Another refugee sets fire to herself on Nauru

May 2, 2016
Issue 
Hodan had been in detention on Nauru for three years before she self-immolated.

A second refugee has self-immolated in the detention centre on Nauru, just days after 23-year-old Iranian refugee Omid Masoumali died in similar circumstances.

Hodan, a 19-year-old Somali woman, has been taken to Brisbane by air ambulance, but she suffered burns to more than 70% of her body and her condition remains critical.

Witnesses told Refugee Action Coalition (RAC) that all her clothes had been burned off. Another said she had suffered burns to her upper body and face at least as bad as Omid.

Hodan was one of three refugees snatched by Border Force at 3am from the Brisbane Immigration Transit Accommodation Centre on April 27. She was carried bodily out of the detention centre by Border Force officers screaming to be allowed to stay.

Hodan had been brought to Australia for medical treatment in November last year after she suffered a serious head injury in a motorcycle accident on Nauru. People who knew her did not believe she had recovered from the injury.

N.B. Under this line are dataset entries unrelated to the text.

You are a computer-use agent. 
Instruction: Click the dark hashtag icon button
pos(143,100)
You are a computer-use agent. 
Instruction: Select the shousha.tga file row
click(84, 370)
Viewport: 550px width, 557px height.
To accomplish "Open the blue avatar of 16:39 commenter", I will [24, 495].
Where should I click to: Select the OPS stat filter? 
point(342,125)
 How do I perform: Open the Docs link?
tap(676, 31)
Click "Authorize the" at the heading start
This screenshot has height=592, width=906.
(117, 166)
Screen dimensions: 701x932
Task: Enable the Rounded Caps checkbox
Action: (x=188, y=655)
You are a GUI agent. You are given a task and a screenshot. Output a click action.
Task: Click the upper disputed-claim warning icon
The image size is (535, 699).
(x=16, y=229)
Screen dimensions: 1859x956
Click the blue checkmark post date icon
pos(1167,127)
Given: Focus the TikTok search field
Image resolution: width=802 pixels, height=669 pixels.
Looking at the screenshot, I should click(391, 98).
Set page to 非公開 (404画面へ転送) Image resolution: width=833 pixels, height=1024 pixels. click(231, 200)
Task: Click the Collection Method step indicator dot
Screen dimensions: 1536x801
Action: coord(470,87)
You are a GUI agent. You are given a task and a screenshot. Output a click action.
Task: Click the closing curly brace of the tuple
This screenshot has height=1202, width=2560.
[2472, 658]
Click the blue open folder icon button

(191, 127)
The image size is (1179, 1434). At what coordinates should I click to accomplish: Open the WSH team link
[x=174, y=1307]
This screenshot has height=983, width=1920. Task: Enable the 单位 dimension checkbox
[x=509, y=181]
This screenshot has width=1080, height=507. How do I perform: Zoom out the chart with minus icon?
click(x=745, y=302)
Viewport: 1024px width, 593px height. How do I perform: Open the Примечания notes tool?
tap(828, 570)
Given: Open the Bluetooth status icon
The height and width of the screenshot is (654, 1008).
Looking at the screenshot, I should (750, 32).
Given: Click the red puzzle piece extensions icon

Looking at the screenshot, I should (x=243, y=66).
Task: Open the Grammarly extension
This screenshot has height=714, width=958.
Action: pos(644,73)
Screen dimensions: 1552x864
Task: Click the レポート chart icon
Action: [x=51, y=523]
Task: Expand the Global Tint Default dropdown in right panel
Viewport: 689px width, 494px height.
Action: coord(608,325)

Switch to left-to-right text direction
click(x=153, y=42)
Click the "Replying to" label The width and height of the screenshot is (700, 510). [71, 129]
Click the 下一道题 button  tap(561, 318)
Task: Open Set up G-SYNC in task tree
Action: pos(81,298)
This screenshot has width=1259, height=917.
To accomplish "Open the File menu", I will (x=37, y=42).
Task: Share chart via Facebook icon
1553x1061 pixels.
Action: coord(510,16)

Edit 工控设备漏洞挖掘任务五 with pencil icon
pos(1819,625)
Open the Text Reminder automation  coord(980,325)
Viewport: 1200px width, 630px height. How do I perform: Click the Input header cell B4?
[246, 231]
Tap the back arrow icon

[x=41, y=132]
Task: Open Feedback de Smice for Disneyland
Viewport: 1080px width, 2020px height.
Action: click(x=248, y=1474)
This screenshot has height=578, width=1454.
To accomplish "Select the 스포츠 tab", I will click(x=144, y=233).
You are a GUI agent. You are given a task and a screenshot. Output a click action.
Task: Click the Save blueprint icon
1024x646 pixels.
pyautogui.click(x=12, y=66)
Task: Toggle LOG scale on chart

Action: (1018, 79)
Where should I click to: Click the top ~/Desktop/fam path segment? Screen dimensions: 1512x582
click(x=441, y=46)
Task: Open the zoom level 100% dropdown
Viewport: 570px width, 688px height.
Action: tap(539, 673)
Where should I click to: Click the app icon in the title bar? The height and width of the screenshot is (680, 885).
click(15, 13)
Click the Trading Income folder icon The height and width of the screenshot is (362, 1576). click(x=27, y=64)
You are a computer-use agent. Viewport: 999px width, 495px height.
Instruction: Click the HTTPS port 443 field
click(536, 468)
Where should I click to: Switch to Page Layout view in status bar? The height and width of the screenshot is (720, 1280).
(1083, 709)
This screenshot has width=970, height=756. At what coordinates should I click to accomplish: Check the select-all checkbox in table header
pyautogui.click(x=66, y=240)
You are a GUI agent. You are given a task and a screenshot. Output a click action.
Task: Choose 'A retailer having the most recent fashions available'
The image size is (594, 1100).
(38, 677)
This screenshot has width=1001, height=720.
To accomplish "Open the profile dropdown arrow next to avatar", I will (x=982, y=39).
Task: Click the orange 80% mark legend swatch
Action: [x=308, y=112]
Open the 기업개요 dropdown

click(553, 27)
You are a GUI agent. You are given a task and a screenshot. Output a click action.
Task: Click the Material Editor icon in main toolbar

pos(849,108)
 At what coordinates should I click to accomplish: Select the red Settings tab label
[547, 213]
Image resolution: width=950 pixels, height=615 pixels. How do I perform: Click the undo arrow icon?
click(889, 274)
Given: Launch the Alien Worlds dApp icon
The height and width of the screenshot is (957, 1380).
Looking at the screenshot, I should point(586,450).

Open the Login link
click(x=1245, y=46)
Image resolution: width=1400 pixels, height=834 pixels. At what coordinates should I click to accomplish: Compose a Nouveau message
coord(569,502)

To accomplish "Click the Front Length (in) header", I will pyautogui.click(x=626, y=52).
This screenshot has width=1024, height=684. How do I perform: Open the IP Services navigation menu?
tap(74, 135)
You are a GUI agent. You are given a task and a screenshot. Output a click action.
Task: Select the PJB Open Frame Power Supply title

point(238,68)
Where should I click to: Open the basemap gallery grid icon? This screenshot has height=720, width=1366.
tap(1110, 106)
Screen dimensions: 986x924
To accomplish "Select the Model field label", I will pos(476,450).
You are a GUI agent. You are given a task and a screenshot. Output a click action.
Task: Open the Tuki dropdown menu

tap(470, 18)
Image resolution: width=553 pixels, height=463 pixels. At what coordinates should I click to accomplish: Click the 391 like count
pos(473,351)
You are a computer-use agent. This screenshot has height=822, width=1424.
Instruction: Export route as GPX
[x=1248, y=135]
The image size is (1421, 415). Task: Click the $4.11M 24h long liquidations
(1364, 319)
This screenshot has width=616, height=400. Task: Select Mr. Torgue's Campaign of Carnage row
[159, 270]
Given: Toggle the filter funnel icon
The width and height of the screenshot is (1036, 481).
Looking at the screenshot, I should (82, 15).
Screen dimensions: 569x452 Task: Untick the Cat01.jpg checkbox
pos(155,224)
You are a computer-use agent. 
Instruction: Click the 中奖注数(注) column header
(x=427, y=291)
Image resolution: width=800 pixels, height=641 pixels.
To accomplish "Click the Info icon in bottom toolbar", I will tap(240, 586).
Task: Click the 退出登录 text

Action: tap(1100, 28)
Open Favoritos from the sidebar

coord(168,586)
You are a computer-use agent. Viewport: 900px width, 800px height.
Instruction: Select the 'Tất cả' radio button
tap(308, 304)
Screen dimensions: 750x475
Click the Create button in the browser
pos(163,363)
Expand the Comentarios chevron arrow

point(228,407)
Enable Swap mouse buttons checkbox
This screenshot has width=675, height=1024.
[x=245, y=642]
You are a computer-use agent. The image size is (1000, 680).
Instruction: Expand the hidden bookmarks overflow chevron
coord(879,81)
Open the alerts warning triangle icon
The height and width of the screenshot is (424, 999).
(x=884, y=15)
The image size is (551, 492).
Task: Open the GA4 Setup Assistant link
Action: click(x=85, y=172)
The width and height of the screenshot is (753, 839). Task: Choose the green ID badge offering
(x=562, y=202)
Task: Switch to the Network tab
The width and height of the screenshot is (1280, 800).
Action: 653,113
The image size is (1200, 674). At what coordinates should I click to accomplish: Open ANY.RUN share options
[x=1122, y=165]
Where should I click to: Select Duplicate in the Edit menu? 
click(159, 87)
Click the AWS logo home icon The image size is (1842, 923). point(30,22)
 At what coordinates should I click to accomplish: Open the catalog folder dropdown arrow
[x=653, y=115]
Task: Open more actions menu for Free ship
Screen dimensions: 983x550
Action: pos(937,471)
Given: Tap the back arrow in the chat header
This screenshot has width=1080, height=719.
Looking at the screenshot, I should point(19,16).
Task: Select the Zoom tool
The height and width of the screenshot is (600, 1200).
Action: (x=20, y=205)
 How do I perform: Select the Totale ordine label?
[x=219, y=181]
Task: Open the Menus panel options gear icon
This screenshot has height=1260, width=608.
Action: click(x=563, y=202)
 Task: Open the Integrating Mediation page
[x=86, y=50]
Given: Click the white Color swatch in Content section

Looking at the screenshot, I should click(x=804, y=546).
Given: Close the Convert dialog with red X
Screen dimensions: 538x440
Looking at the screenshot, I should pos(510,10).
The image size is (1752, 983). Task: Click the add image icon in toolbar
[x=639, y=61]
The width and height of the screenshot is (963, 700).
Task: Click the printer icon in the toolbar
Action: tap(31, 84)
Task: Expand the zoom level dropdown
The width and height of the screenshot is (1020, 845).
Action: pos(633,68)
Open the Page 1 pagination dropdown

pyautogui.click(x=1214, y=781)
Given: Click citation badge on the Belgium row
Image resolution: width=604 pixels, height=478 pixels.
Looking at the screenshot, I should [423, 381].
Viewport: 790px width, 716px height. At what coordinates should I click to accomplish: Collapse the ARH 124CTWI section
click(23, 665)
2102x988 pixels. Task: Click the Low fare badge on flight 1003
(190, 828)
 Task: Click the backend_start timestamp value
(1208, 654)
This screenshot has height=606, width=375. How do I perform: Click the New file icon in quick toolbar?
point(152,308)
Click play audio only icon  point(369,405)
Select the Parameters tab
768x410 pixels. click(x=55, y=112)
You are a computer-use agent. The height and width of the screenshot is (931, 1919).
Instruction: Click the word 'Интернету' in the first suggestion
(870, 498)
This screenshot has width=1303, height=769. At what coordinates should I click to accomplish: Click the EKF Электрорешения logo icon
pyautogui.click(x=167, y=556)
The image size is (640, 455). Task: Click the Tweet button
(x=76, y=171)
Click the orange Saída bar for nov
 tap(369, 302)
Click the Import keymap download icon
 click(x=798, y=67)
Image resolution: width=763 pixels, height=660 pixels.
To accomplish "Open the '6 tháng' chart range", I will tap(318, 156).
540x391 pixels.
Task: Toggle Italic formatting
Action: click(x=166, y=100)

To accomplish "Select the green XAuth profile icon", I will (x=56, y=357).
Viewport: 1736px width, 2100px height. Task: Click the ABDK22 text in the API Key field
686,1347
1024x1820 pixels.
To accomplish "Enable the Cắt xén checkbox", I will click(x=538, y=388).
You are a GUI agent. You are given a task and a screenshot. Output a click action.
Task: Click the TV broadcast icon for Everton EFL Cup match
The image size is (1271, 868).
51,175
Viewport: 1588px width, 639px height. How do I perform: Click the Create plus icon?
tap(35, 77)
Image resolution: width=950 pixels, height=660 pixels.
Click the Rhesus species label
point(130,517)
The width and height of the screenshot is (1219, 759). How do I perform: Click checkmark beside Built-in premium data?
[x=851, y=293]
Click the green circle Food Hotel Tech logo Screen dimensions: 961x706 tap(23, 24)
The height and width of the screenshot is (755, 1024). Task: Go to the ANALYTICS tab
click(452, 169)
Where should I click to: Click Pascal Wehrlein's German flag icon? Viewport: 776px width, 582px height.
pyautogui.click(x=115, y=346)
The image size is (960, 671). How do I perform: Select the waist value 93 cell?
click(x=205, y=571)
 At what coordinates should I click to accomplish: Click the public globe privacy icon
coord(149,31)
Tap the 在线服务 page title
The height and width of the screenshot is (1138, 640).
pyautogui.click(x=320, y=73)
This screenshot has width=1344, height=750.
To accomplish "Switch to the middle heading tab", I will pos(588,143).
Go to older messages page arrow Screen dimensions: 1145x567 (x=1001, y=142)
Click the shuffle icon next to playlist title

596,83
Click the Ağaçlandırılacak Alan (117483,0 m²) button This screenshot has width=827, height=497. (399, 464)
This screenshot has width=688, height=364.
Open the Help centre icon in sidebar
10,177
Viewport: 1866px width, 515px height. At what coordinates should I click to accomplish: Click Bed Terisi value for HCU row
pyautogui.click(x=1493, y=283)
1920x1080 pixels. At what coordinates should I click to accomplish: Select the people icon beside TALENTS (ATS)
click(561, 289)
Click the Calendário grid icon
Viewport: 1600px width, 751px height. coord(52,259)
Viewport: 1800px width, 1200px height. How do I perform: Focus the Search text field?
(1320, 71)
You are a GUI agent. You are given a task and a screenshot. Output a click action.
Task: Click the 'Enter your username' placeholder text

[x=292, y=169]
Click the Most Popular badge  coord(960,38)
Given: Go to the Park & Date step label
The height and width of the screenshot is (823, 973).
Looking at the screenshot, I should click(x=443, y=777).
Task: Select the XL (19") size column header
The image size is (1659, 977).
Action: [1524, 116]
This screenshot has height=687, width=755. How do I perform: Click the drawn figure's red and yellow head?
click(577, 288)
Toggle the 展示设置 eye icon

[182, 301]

Sources on Nauru say Hodan's self-immolation was her second attempt at suicide since being returned to the island.

Hodan had been held on Nauru for three years before the motorcycle accident. Friends described her as a “gentle soul” who had been “destroyed” by her time in detention.

RAC spokesperson Ian Rintoul said: “This is another self-harm attempt that is Peter Dutton's responsibility. A vulnerable young woman who needed protection was a victim of a spiteful removal. She has been sent to the toxic environment that the Minister has created on Nauru. Tragically this was entirely predictable.”

Australian government policy, supported by the Labor Party, is that asylum seekers are sent to the two offshore processing facilities on Manus Island in or Nauru, ostensibly for processing. In practice, this means indefinite detention, as there have been only three resettlements in Cambodia and five in PNG — Nauru does not offer resettlement — out of more than 2000 people in detention.

New Zealand has offered to take refugees, but Australia has refused this, saying it was a “back door” to entering Australia.

On April 26 the PNG Supreme Court ruled that detention on Manus Island was illegal and unconstitutional, and its government announced that the Manus Island detention centre would be closed. Asylum seekers and refugees in both centres have become increasingly distressed by the uncertainty this has caused.

The United Nations has said Australia's offshore detention regime is acutely damaging, and called for refugees and asylum seekers to be removed from their current detention.

The United Nations High Commissioner for Refugees (UNHCR) regional representative in Canberra Catherine Stubberfield said there was “no doubt that the current policy of offshore processing and prolonged detention is immensely harmful” and that the mental health and physical wellbeing of people held in detention has deteriorated over time.

“There are approximately 2000 very vulnerable refugees and asylum seekers on Manus Island and Nauru,” she said. “These people have already been through a great deal, many have fled war and persecution, some have already suffered trauma. Despite commendable efforts by the governments of Papua New Guinea and Nauru, arrangements in both countries have proved completely untenable.”

“The consensus among medical experts is that conditions of detention and offshore processing do immense damage to physical and mental health. UNHCR's principal concern today is that these refugees and asylum seekers are immediately moved to humane conditions with adequate support and services to prevent further unnecessary suffering.”

Immigration minister Peter Dutton's only comment has been to criticise "advocates and others" who he says are pressuring refugees to "behave in a certain way" and providing false hope to those held in offshore detention.

"I have previously expressed my frustration and anger at advocates and others who are in contact with those in regional processing centres and who are encouraging some of these people to behave in a certain way, believing that that pressure exerted on the Australian Government will see a change in our policy in relation to our border protection measures," he said.

"They can oppose government policy and espouse a cause for open borders, but that is not the policy of this government, and no action advocates or those in regional processing countries take will cause the government to deviate from its course.”

RAC has called a vigil for Hadon for Wednesday night from 5.30pm at Sydney Town Hall.